In this reporting period, the risk of progression to the different states of diabetic retinopathy (R0, R1, R2 and R3) was estimated based on data collected from patients attending systematic retinal screening in the region of East Anglia. There was a total of 14,348 patients who were followed up for a time period of 6 years for whom the duration of diabetes, type of diabetes, age and gender were recorded.
The risk could be estimated for the cohort as well as for each individual based on their clinical profile. During the validation stage, the observed number of patients in each state was compared against the expected number of patients according to the risk estimation. There was a good approximation for the first two states and a mediocre approximation for the last two, primarily due to a small number of available data for these two states. The duration of diabetes, the type of diabetes and the gender were found to have a significant effect on the risk of transitioning in some states as can be seen in the picture attached.
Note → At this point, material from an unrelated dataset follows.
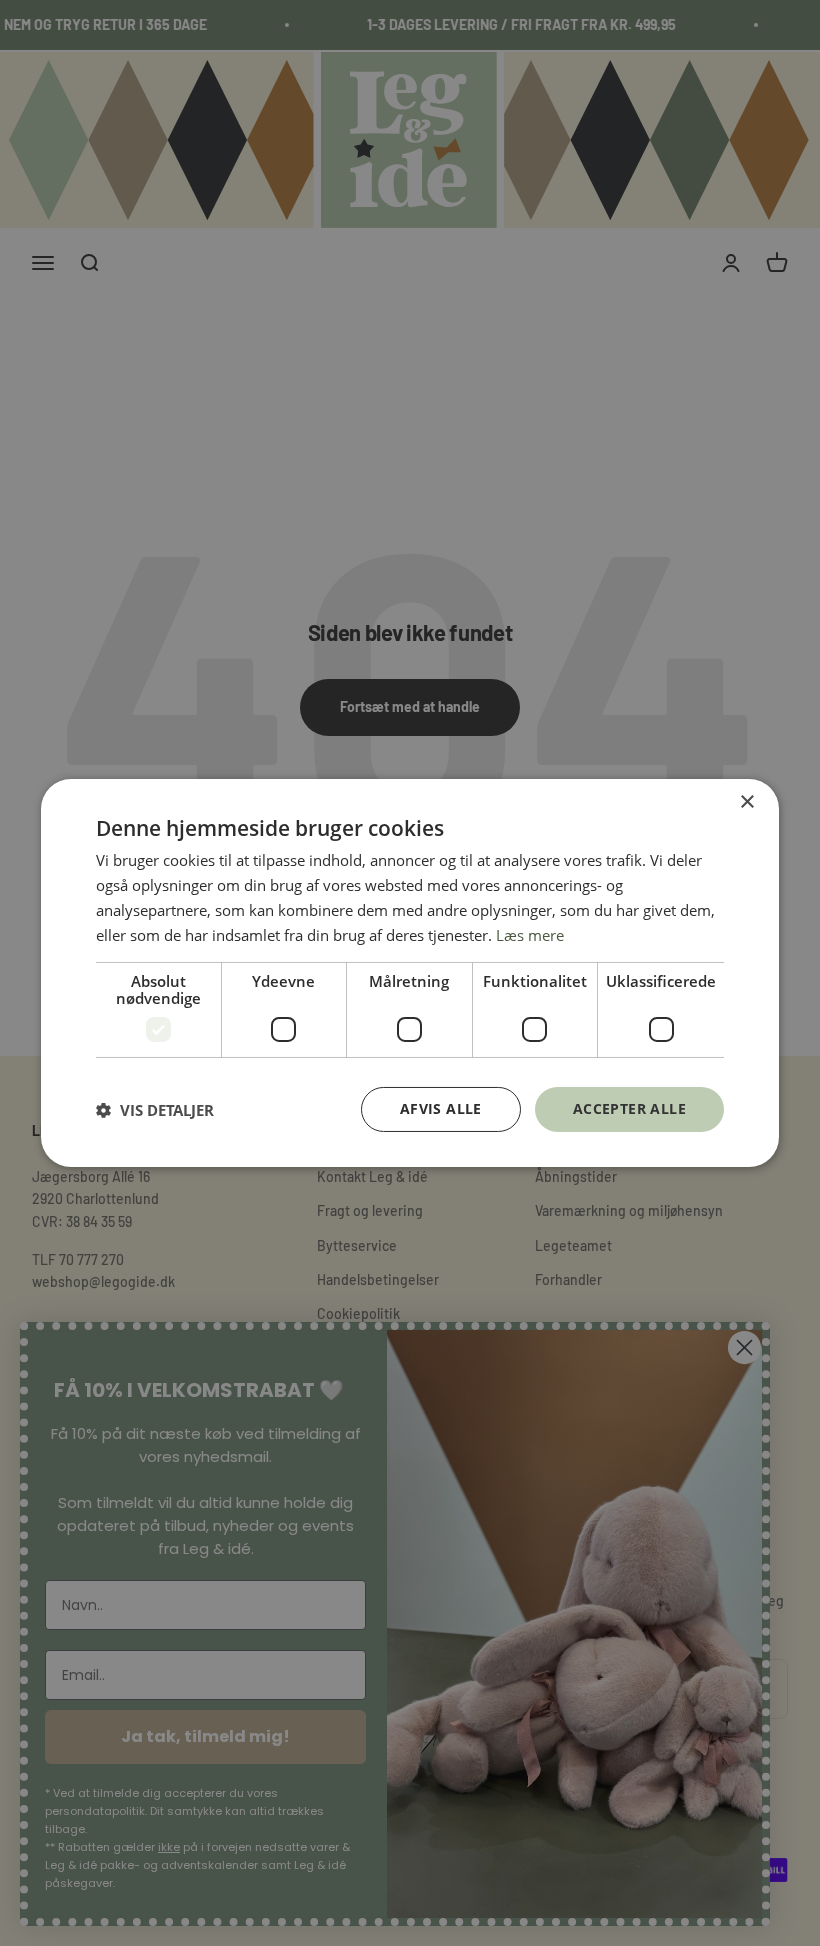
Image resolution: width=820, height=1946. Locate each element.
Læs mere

For future steps, I wish to enhance the accuracy of the risk estimation by deploying more data from the more advanced states and more predictors.
This reporting period was mostly about collaborations. I was able to work with many of the other ESRs and co-author a few conference papers with them. It also gave me the opportunity to collect some data from the University of Dundee to help create a new tortuosity testing dataset. Once available, the dataset will allow others to publicly download and test new metrics while comparing to multiple clinician gradings. I was also able to create and publish my method for detecting vessels crossover abnormalities. This adds another tool to the retinal vessel analyser, the main topic of my project.
During this period of research, the following was achieved:
- Finalization of experiment protocol on adaptive remodelling of microvascular networks in CAM after acute microocclusion in arterioles and venules.
- In collaboration with ESR 2.4, Febro Guimaraes: Semi-automatic velocity measurement software tested.
- In collatoraction with ESR 2.1, Francesco Caliva, and Dr Bashir Al-Diri: Preliminary test on network reconstruction of CAM microvasculature.
During this research period, Carlos improved his retinal image registration method, which aligns retinal images. This is useful for studying the evolution of disease across examinations, or to enable other techniques such as the creation of super resolution images to perform more accurate measurements or study fluid dynamics on the retinal vessels when the images are taken in the same session.